If you have a PlayStation 2, Xbox, or GameCube and were alive in 2003, you should have been playing True Crime: Streets of LA. While the “bad things happen in the urban ghetto” trope is admittedly overplayed, this game has a huge one up on its mean street competitors: Snoop Lion himself. In the game, Snoop Dogg appears as a playable character with his own minigame. Apparently, one must collect 30 Dogg Bones in order to access Snoop, or enter a cheat code. If anyone knows what any of that means, or has an access to said cheat code, please hit us up.

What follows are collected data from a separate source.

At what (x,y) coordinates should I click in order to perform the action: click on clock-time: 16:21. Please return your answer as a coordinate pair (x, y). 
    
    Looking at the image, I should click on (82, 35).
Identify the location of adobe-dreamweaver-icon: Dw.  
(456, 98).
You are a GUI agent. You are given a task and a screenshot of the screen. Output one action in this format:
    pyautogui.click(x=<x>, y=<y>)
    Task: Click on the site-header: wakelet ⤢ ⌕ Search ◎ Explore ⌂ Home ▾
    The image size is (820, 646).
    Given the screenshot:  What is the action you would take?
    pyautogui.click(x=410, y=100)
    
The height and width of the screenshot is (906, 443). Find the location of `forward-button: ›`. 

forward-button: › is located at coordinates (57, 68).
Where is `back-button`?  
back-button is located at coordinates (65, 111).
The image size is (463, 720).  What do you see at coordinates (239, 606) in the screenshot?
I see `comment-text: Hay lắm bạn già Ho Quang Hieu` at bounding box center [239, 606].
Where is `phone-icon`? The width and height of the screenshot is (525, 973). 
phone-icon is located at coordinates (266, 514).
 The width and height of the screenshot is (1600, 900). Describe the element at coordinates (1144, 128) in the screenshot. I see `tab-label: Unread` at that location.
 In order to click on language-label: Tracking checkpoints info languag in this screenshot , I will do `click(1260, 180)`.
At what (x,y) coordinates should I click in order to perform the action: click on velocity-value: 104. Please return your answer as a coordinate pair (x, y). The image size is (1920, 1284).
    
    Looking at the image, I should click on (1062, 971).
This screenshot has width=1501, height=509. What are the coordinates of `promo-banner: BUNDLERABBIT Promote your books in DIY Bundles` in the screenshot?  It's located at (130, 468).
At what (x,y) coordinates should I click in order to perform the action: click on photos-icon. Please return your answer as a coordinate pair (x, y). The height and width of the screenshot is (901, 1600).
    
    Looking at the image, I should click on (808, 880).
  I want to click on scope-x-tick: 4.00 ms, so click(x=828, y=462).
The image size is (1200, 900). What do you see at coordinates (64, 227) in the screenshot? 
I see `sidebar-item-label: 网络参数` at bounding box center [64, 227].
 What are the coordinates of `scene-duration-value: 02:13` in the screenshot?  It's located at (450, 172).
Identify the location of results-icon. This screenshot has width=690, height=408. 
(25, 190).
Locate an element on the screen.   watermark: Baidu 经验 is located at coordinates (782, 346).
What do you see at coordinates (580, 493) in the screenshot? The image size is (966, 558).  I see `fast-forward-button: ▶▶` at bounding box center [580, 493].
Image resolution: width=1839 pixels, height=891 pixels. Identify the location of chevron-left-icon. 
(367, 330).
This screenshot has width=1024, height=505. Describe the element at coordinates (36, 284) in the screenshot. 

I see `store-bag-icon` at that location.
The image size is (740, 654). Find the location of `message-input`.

Continuing in the vein of so-bad-it’s-good cameos, we can’t overlook 50 Cent: Bulletproof, or it’s even more seriously titled sequel, 50 Cent: Blood on the Sand (like sex on the beach, but deadlier). The epic two part narrative tells the tale of 50’s quest for vengeance against the hitmen who were hired to assassinate him. The game also features Dre. Dre as an arms dealer and Eminem as a corrupt police officer—really giving the whole crew an opportunity to stretch their thespian muscles.
In 2005, Playboy Enterprises released Playboy: The Mansion, a simulation video game that features Hugh Hefner, Carmen Electra, and Tom Arnold as themselves. In the game, the player controls Hef as he builds his empire from the ground up, throwing parties, winning over celebrity endorsements, and choosing centerfold models. So, that happened.
Guitar Hero: Aerosmith: because nothing says “still relevant” like your own edition of Guitar Hero. In 2006 the classic rock band debuted their own personal edition of the popular music rhythm game, the first iteration of Guitar Hero to focus almost exclusively on the work of one band. Aerosmith re-recorded four songs for the game, and used motion capture technology to recreate their in-game performance appearances and performing styles.
Last year Ellen Page made waves by elevating the celebrity video game cameo to an art form. The Oscar nominated actress played a starring role in Beyond Two Souls, which we described as a “Choose-Your-Own-Adventure book with a filmic form.” In order to play protagonist Jodie, Page had to work with a 2,000 page long script, accounting for every possible scenario, dialogue, and internal monologue. The game was then “filmed” through the use of motion capture suits. The appearance of high profile actors like Page and Spacey on the virtual screen seems to be ushering in an age of video game respectability, and really branching out from the kitschy celebrity cameo days of yore.